Deby pun digiring ke Lapas Kelas IIB Kota Pasuruan untuk menjalani hukuman 10 bulan penjara dan membayar denda Rp50 juta, berdasarkan putusan banding Pengadilan Tinggi yang telah berkekuatan hukum tetap (inkracht).
Ironisnya, vonis banding itu jauh lebih berat daripada putusan awal Pengadilan Negeri Kota Pasuruan, yang hanya menjatuhkan denda tanpa hukuman kurungan.
Dengan wajah terpukul, Deby mengikuti proses itu tanpa perlawanan. Ia tidak pernah menyangka akan masuk penjara—bukan karena kalah berdebat di pengadilan, melainkan karena tidak tahu bahwa putusan banding itu telah keluar.
Awal Kisah: Sengketa Merek Harvest
Kasus ini bermula dari laporan Fajar Yuristanto, yang menuduh Deby mendistribusikan produk dengan merek Harvest secara ilegal, tanpa izin resmi, serta memakai label yang dianggap menyesatkan konsumen.
Deby sendiri telah memasarkan produk Harvest sejak 2019, sedangkan Fajar baru mendaftarkan HAKI atas nama Harvest pada 2023. Dengan legalitas itu, Fajar langsung menuntut Deby dengan pasal "persamaan pada pokoknya".
Namun dalam sengketa merek di Pengadilan Niaga Surabaya, Deby justru menang.

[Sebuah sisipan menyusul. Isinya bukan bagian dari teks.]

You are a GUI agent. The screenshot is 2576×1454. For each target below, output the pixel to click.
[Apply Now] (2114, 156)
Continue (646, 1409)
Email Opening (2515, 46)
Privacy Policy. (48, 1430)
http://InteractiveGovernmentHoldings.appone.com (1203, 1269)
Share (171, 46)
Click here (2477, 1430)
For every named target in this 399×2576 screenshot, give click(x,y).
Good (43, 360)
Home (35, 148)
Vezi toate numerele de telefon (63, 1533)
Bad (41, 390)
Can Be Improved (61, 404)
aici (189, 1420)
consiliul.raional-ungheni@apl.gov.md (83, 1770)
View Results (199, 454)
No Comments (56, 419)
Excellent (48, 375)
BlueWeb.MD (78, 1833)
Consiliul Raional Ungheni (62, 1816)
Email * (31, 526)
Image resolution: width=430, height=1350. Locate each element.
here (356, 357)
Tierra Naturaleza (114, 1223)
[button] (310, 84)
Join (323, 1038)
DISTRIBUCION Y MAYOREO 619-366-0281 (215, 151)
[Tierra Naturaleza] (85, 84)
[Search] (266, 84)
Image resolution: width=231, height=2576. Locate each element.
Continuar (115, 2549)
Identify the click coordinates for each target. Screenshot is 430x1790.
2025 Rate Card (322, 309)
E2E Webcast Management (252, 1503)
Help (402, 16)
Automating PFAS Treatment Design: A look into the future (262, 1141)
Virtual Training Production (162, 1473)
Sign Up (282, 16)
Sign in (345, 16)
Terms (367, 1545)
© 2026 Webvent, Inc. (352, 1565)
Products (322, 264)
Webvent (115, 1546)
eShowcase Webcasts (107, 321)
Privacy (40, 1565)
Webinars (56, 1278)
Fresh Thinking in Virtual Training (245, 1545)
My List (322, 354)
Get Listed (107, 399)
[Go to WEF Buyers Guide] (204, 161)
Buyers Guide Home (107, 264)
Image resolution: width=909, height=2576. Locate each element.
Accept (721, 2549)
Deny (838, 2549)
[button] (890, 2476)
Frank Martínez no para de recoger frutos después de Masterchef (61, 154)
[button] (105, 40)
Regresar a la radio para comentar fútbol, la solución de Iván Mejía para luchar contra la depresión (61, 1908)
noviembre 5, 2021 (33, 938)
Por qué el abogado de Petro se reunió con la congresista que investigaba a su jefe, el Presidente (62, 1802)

Hakim memutuskan merek Harvesuxury milik Fajar dibatalkan karena didaftarkan dengan itikad tidak baik. Bahkan, pada 2024, Deby memperoleh pengalihan hak resmi dari pemilik awal merek tersebut, Andrie Wongso.
Ironisnya, di saat satu sisi hukum memenangkan Deby, sisi lain justru menjebloskannya ke penjara.
Masalah Utama: Relaas yang Tak Pernah Tiba
Kuasa hukum Deby, Sahlan Azwar, menegaskan bahwa pihaknya tidak pernah menerima relaas atau pemberitahuan resmi soal putusan banding. Tidak ada surat fisik, email, apalagi panggilan sidang. Satu-satunya pemberitahuan hanyalah pesan WhatsApp dari staf pengadilan. Saat diminta bukti, mereka mengaku pesannya telah terhapus karena memori penuh.
“Dalam perkara banding, tidak ada sidang terbuka. Maka, relaas menjadi satu-satunya jalur informasi. Tanpa itu, klien saya kehilangan hak untuk mengajukan kasasi,” ujar Sahlan.
Akibatnya, Deby tidak pernah tahu batas waktu pengajuan kasasi telah lewat. Satu-satunya jalan kini hanyalah Peninjauan Kembali (PK)—proses yang jauh lebih kompleks dan sulit.
Digitalisasi Sistem Peradilan: Efisien tapi Tak Bermartabat
Bagi Sahlan, kasus Deby adalah bukti bahwa digitalisasi hukum tanpa etika prosedural adalah bencana.
"WhatsApp bukan media resmi hukum. Sistem bisa eror, jaringan bisa gagal, pesan bisa tak terkirim. Tapi dampaknya nyata—seorang warga kehilangan hak hukumnya hanya karena kelalaian administratif," tegasnya.
Di hadapan rekan-rekan Deby dari Asurban (Asosiasi Kasur dan Bantal), Sahlan menggambarkan peristiwa ini sebagai wajah muram hukum Indonesia: “Deby bukan kriminal. Ia pelaku UMKM yang sah, menjalankan usaha legal. Tapi karena satu notifikasi digital yang tak sah, ia kini berada di balik jeruji.”
Simbol dari Sistem yang Gagal
Hari ini Deby Afandi kehilangan hak kasasi karena satu pesan WhatsApp yang tak pernah terbaca. Bukan karena ia melanggar hukum, tapi karena sistem hukum tidak memberinya akses yang layak.
"Apa gunanya digitalisasi jika keabsahan prosedur diabaikan? Deby bisa saja jadi simbol korban dari sistem yang lebih besar," kata Sahlan.
"Hari ini Deby. Besok, bisa siapa saja."